European academics have found a new way to predict how strong the sun’s powerful solar storms may be.
They hope their research will help scientists and engineers better plan satellite launches and space missions, as well as predicting how much radiation aeroplanes will be exposed to.
Although humans are shielded from much of the sun’s magnetic energy by the Earth’s atmosphere, ‘space weather’ — the release of magnetic fields, radiation, particles and matter from the sun — can have serious implications for technology.
Back in 2015, for example, aeroplanes vanished from radars in Sweden because of a major solar flare. And earlier this year, dozens of Elon Musk’s Starlink satellites were lost when a solar storm prevented them from reaching their planned orbits.
This failure is thought to have cost more than $50 million.

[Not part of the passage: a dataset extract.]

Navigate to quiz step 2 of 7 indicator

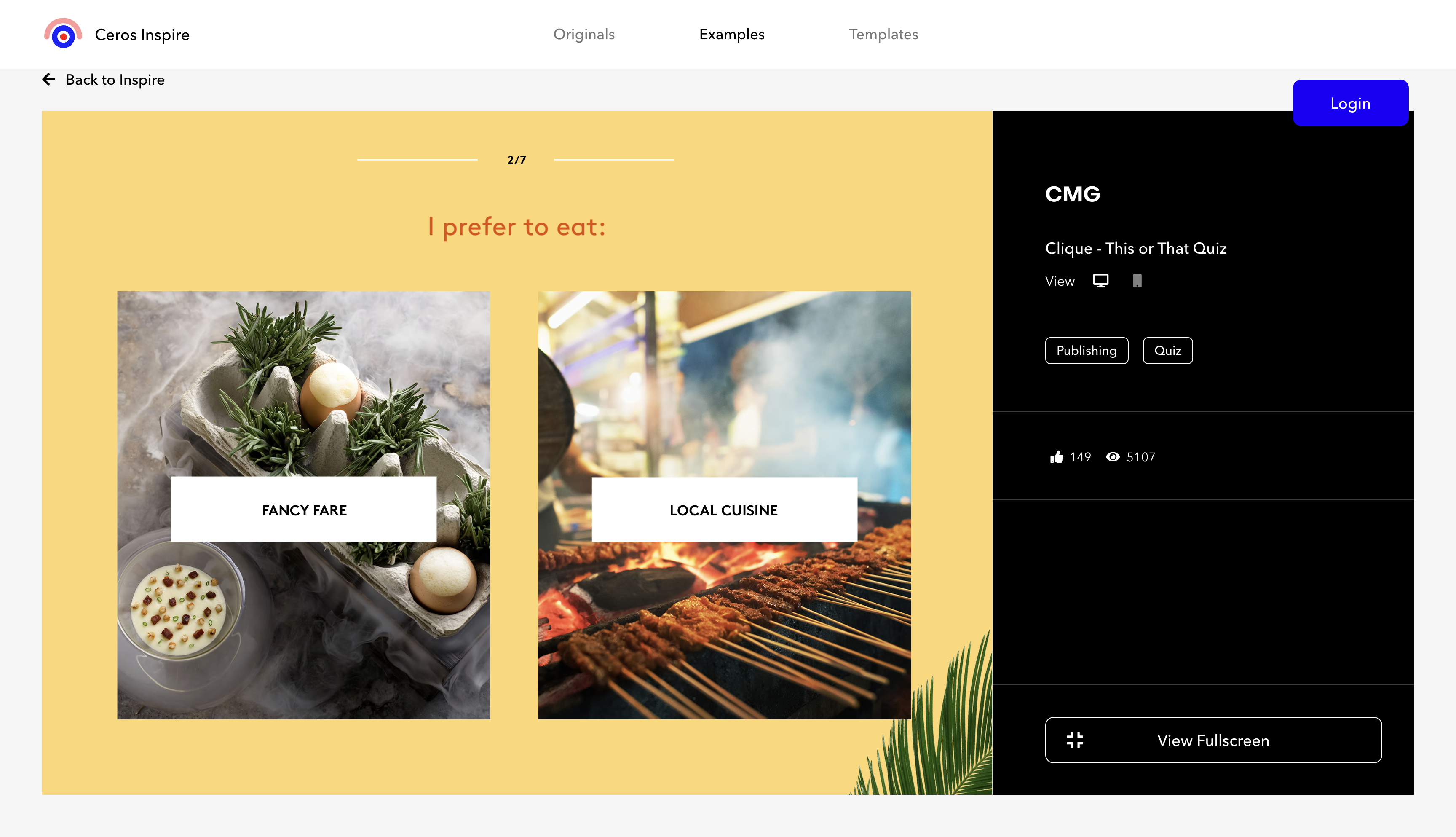[517, 160]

The sun periodically releases magnetic energy in the form of powerful flares and plasma ejections. The light from these solar explosions can reach Earth as quickly as eight minutes after they occur.

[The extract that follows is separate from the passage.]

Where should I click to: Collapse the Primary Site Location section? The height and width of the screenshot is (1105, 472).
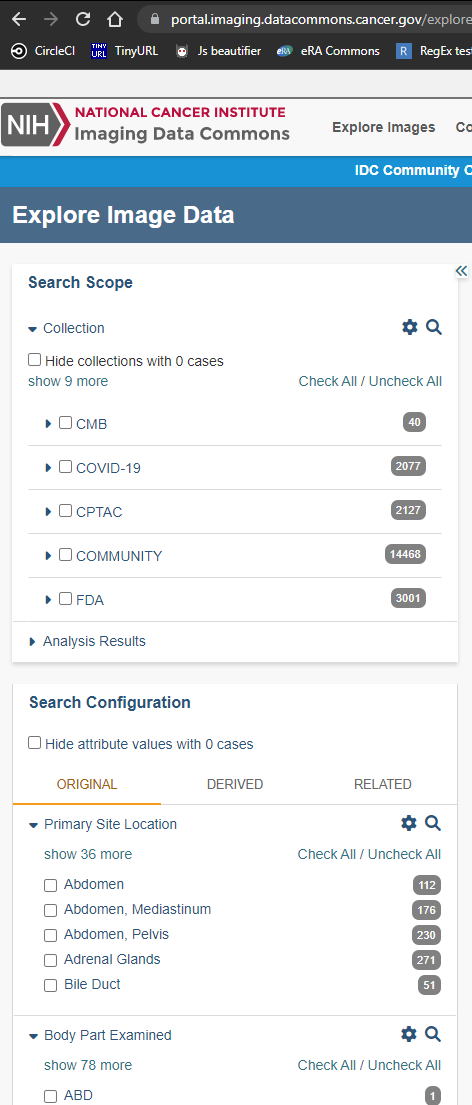[x=33, y=825]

Right after a flare, the sun ejects giant, billion-ton magnetic plasma bubbles than can reach Earth within days if its orbit is favourable.
As well as impacting technology, this affects the northern lights, also known as the aurora borealis.
This solar activity tends to follow an 11-year solar cycle, which can be observed by tracking dark patches on the sun’s surface known as sunspots. These patches are caused by magnetic energy rising from interior of the sun to its surface.
Astronomers have tracked sunspots for around four hundred years, giving scientists an enormous set of data to work with. In fact, sunspot tracking is the longest scientific experiment in history.
Researchers from universities in Russia, Austria, Croatia and Belgium used this data to come up with their new method of predicting the intensity of solar cycles.
During a typical solar cycle, the number of sunspots on the surface of the sun increases, before peaking during the ‘solar maximum’, and then steadily declining again.
The team found they could forecast the amplitude of a cycle from data on the rate of growth in sunspot activity during the first or ‘ascending’ phase of that cycle.
Study co-author and master’s graduate at Skoltech university in Russia, Olga Sutyrina explained: ‘We can predict the cycle amplitude continuously over the development of the ascending phase of a solar cycle and update the prediction when the latest value of the growth rate is larger than the previous one.’
This is only possible because of the rich dataset available to scientists, added study co-author and the head of the World Data Center at the Royal Observatory of Belgium, Frédéric Clette.
Considering the two hemispheres of the sun separately also enhanced the team’s predictions. This is because this allows researchers to capture ‘the asymmetric and out-of-phase behaviour’ of the evolution of the sun’s magnetic field at its two poles, said Astric Veronig, study co-author and professor at the University of Graz in Austria, Astrid Veronig.
This new predictive method, which is published in Astronomy & Astrophysics, will help us ‘prepare ourselves in case of an extreme space weather event,” co-author and Skoltech doctoral student Shantanu Jain added.
‘With rising dependence on technology in the 21st century, an extreme space weather event can disrupt our daily life,’ he said. ‘However, effective and accurate space weather prediction techniques can help us to prevent such scenarios.’